▶ [WORK ORDER]: Transcribe exactly the stretch of lines beginning at the one containing "Where should I click to: Click the 今すぐ買う" and closing with the last line of the entries below. Omit images.

▶ [DATA TO PROCESS]:
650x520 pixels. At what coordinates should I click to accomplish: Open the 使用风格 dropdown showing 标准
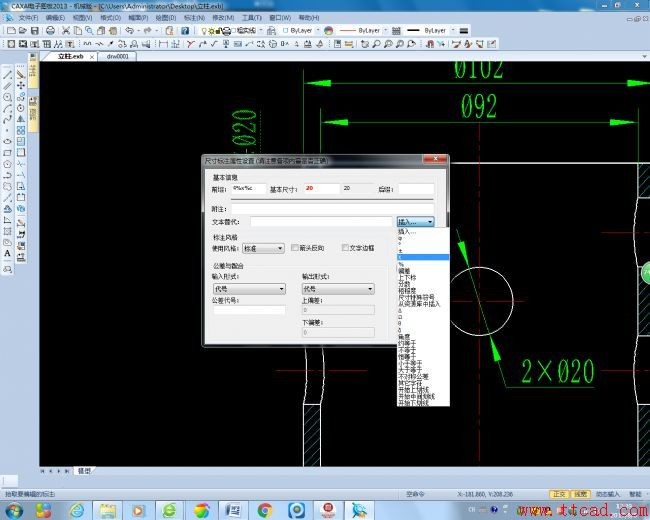(x=263, y=248)
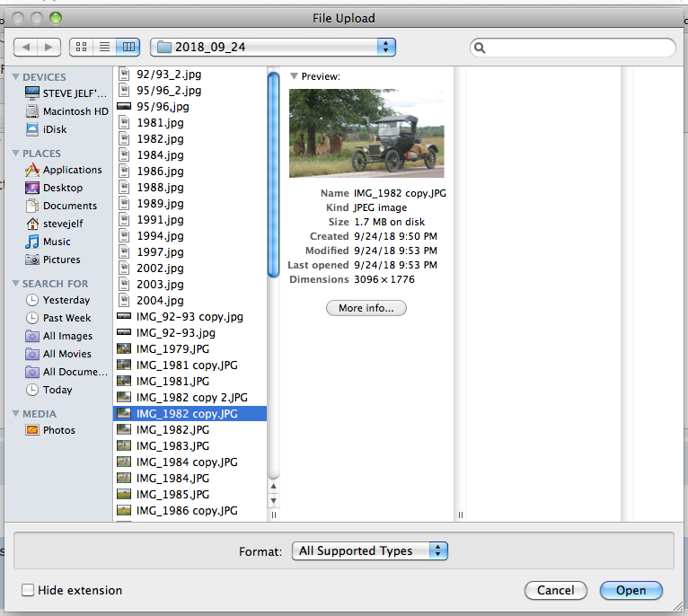Click the Forward navigation arrow

coord(49,47)
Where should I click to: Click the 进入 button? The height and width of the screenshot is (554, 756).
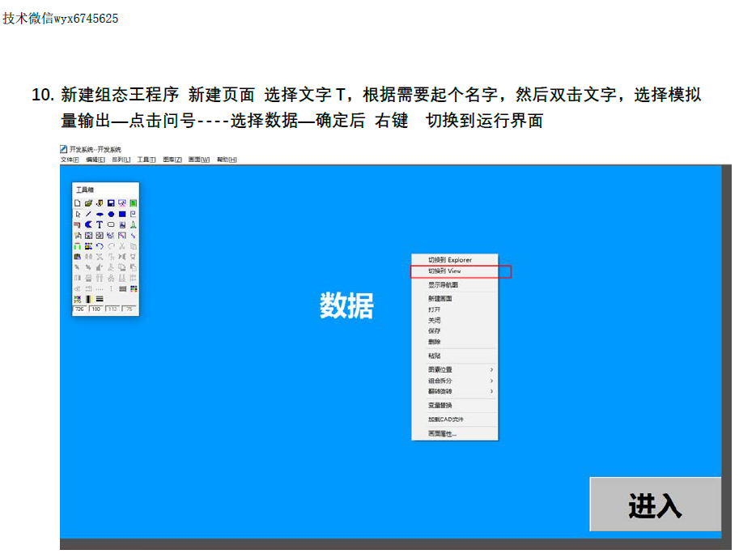point(655,505)
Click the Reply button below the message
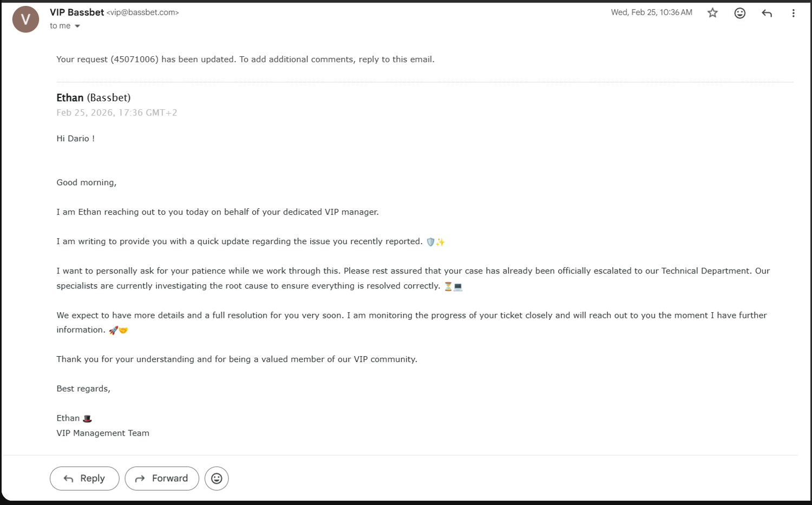The image size is (812, 505). pyautogui.click(x=84, y=478)

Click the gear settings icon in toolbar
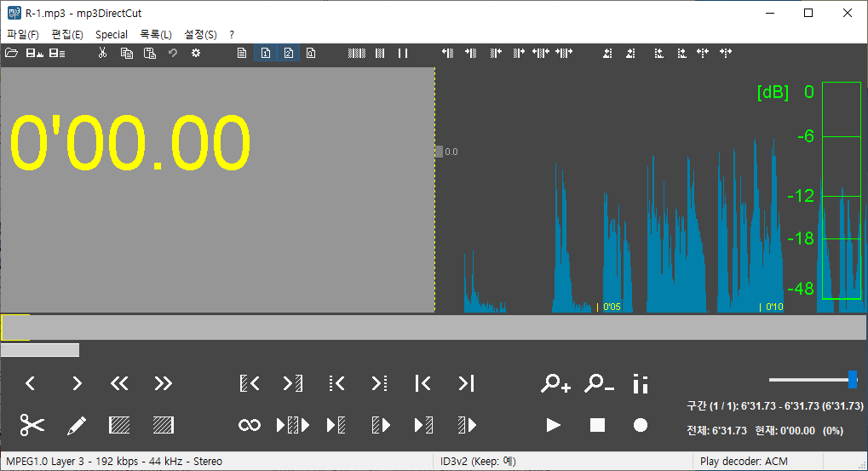coord(195,54)
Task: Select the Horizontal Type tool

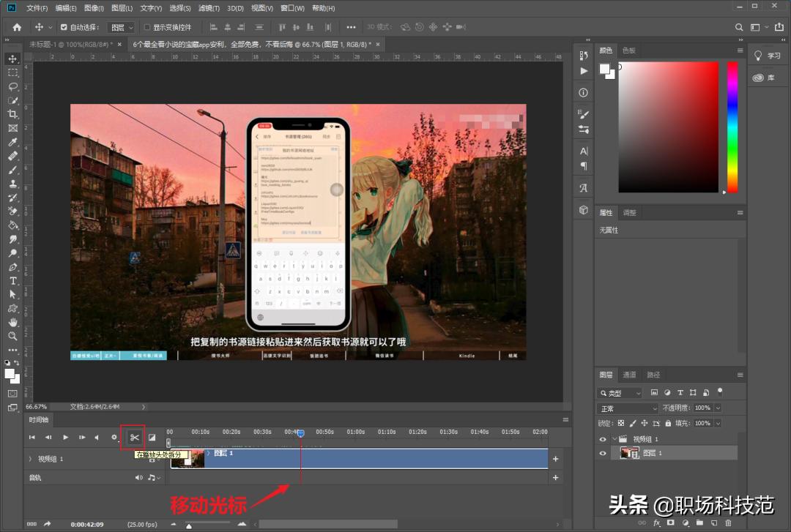Action: 12,280
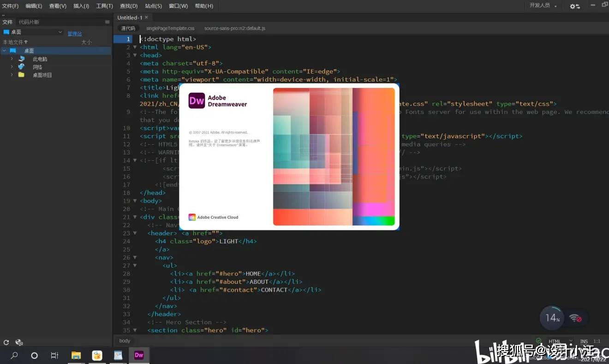Open the Files panel options menu icon
609x364 pixels.
coord(107,22)
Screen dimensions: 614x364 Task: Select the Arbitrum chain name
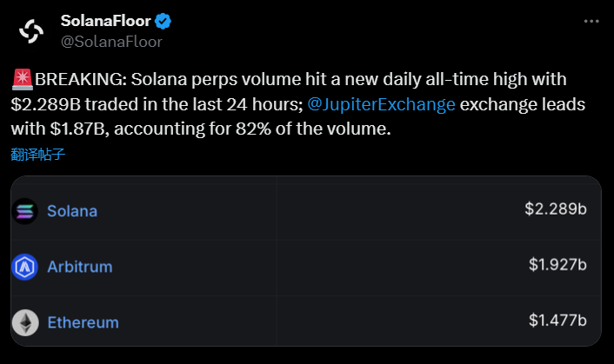(x=79, y=267)
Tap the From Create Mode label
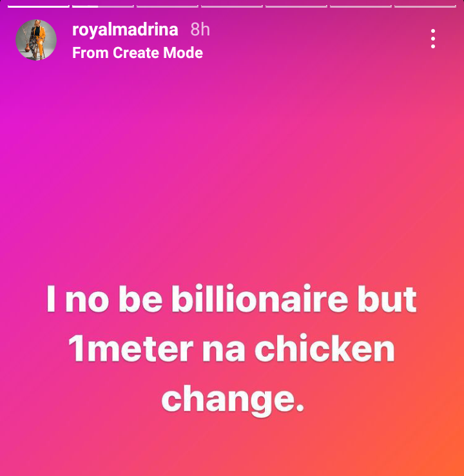 (137, 53)
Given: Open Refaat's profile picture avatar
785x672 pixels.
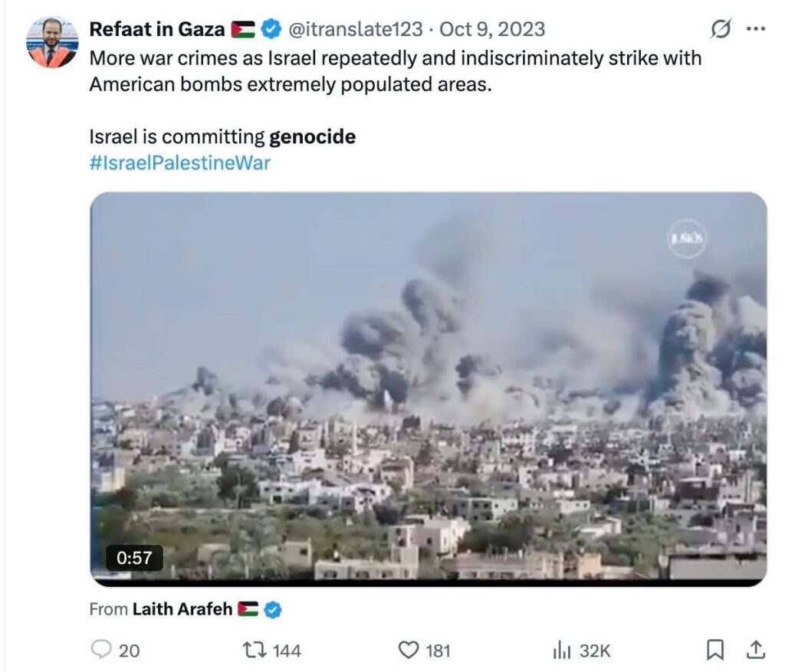Looking at the screenshot, I should pyautogui.click(x=52, y=44).
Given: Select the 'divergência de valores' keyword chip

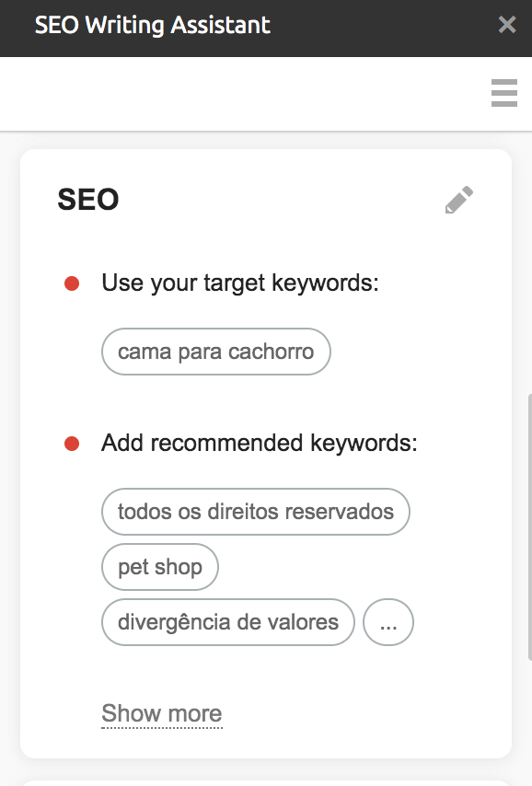Looking at the screenshot, I should (x=228, y=622).
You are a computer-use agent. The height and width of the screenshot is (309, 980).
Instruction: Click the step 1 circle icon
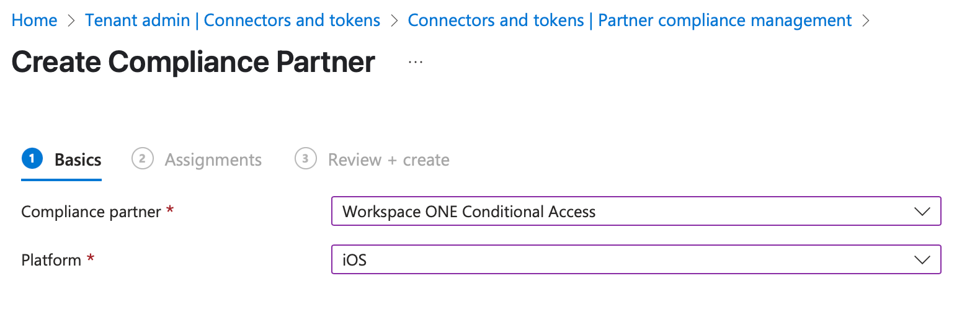[x=32, y=159]
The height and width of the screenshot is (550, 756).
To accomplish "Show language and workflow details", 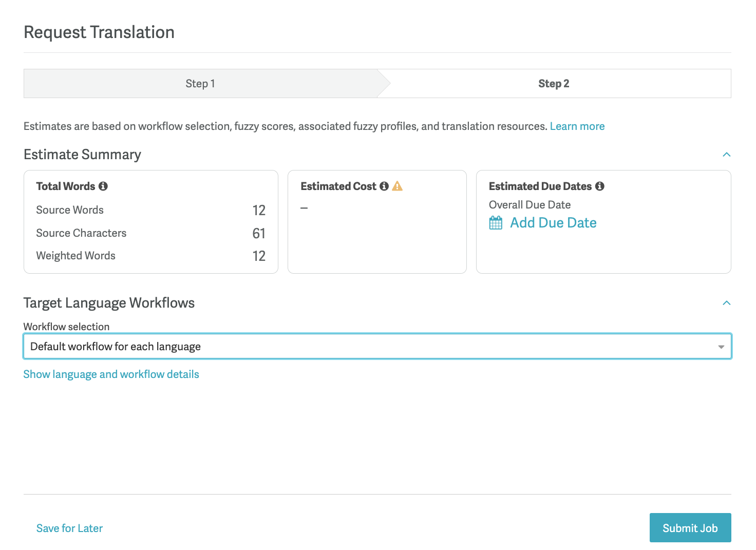I will 111,374.
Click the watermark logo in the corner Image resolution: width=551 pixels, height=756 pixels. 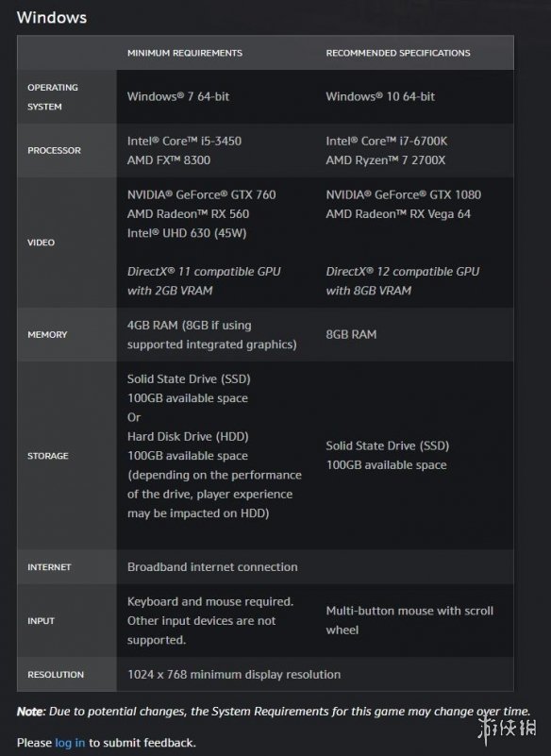click(506, 730)
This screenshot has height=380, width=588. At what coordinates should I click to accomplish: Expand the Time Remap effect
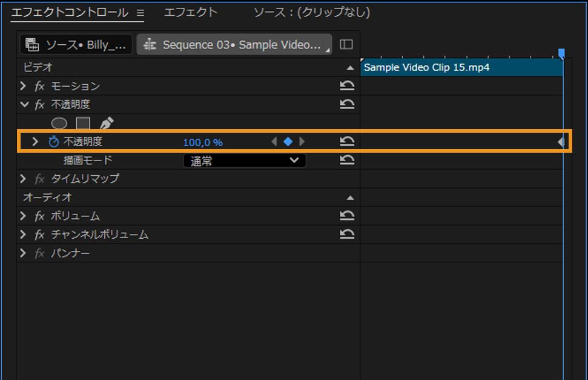(x=24, y=179)
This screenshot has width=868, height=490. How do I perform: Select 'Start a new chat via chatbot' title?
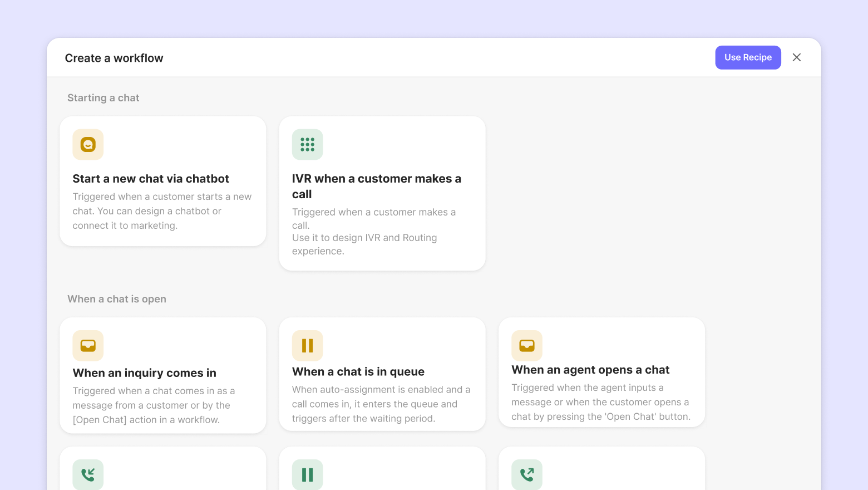tap(151, 179)
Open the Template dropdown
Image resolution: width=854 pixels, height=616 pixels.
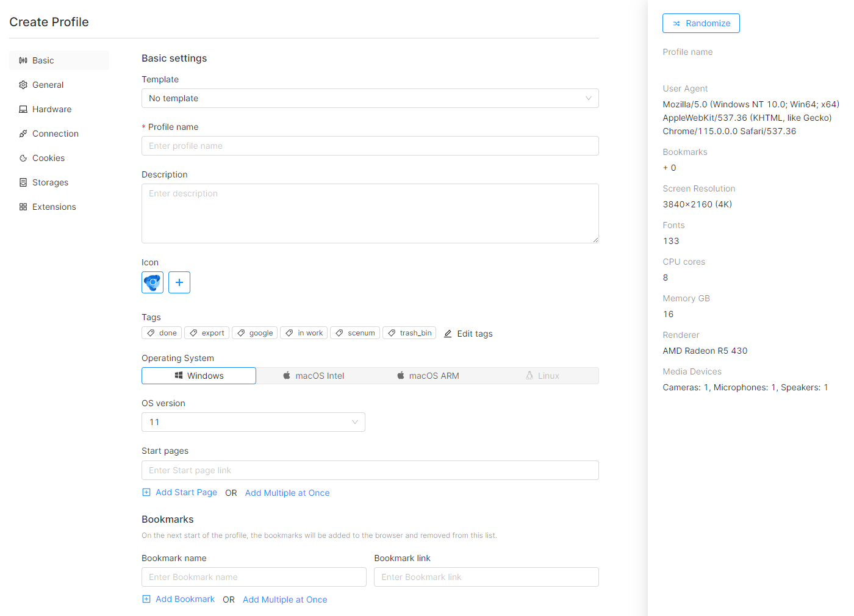pos(370,98)
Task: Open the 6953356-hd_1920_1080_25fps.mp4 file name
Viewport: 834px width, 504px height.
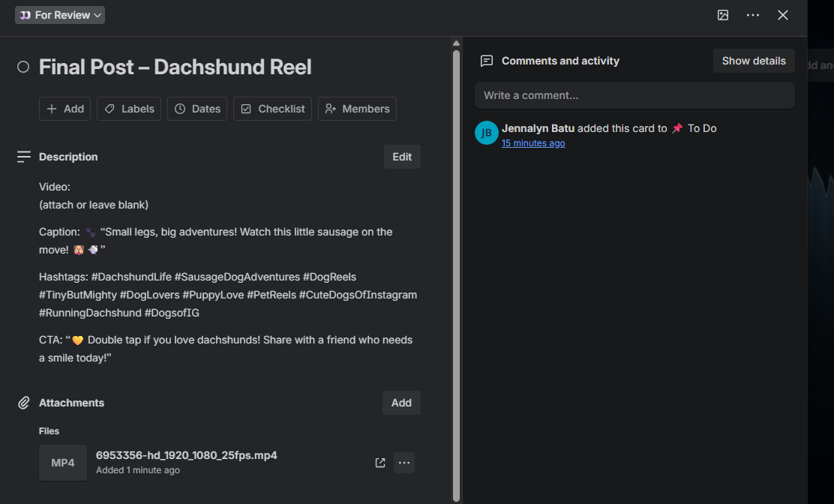Action: pos(186,455)
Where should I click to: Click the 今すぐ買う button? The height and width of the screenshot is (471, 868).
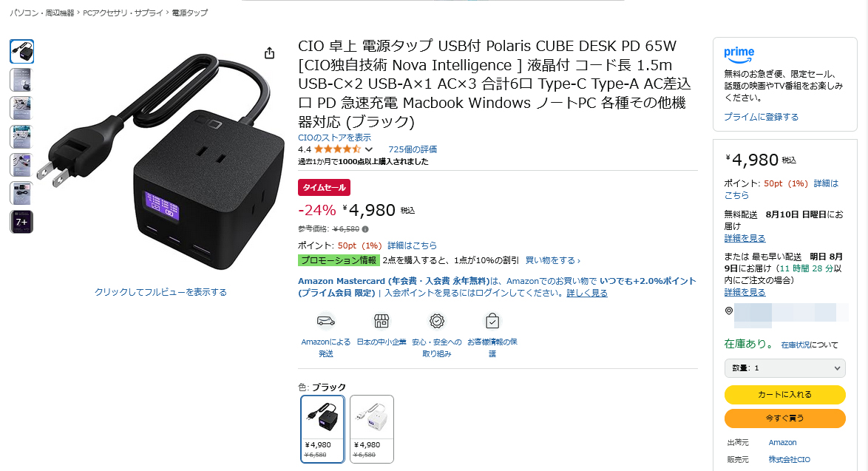pos(785,419)
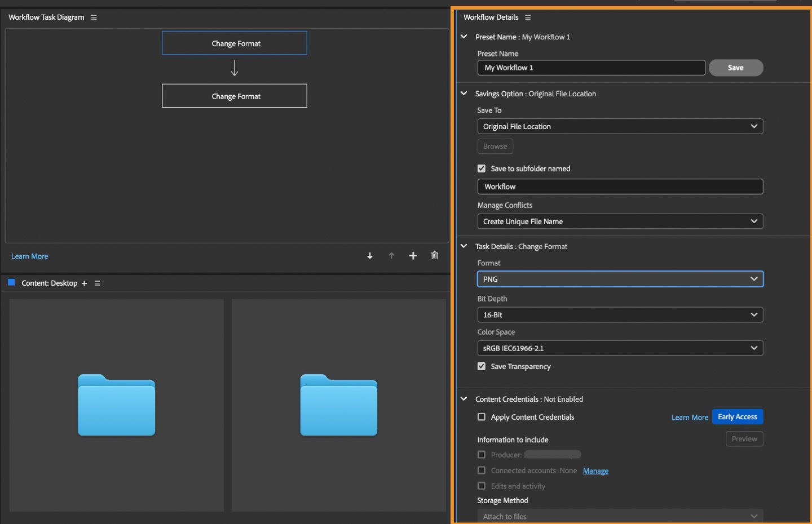
Task: Open the Workflow Task Diagram panel menu icon
Action: 93,17
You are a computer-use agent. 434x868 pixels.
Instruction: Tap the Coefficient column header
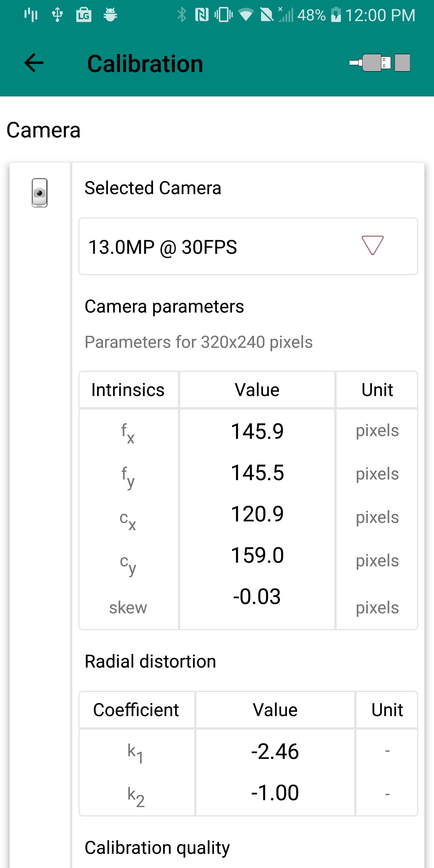[136, 710]
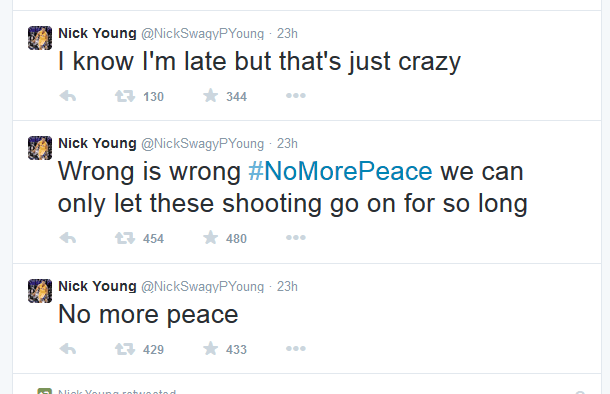
Task: Open the "I know I'm late" tweet text
Action: pos(259,61)
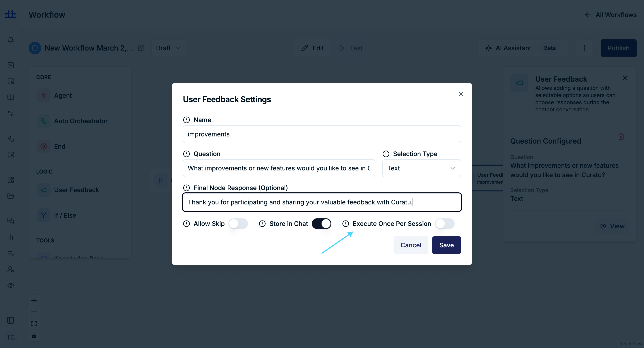
Task: Click the info icon next to Name
Action: pos(187,120)
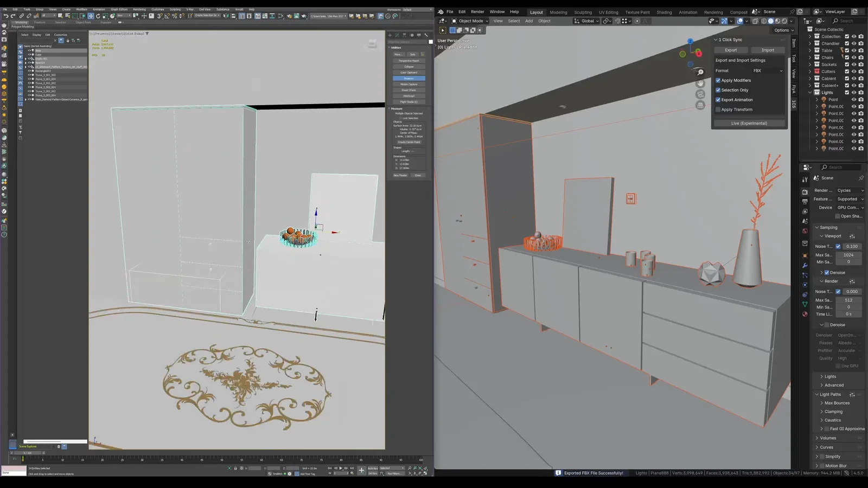Hide the Chandlier collection with eye icon
The image size is (868, 488).
coord(854,43)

▶ [RESPONSE TO THE TASK]:
Where should I click to: Click the 今すぐ買う button? The height and width of the screenshot is (471, 868).
pos(785,419)
Task: Open the Workflow Task Diagram panel menu icon
Action: 93,17
You are a computer-use agent. 434x868 pixels.
Instruction: Tap the Coefficient column header
[136, 710]
Task: Open the "I know I'm late" tweet text
Action: pos(259,61)
Task: Click the info icon next to Name
Action: pos(187,120)
Hide the Chandlier collection with eye icon
The image size is (868, 488).
coord(854,43)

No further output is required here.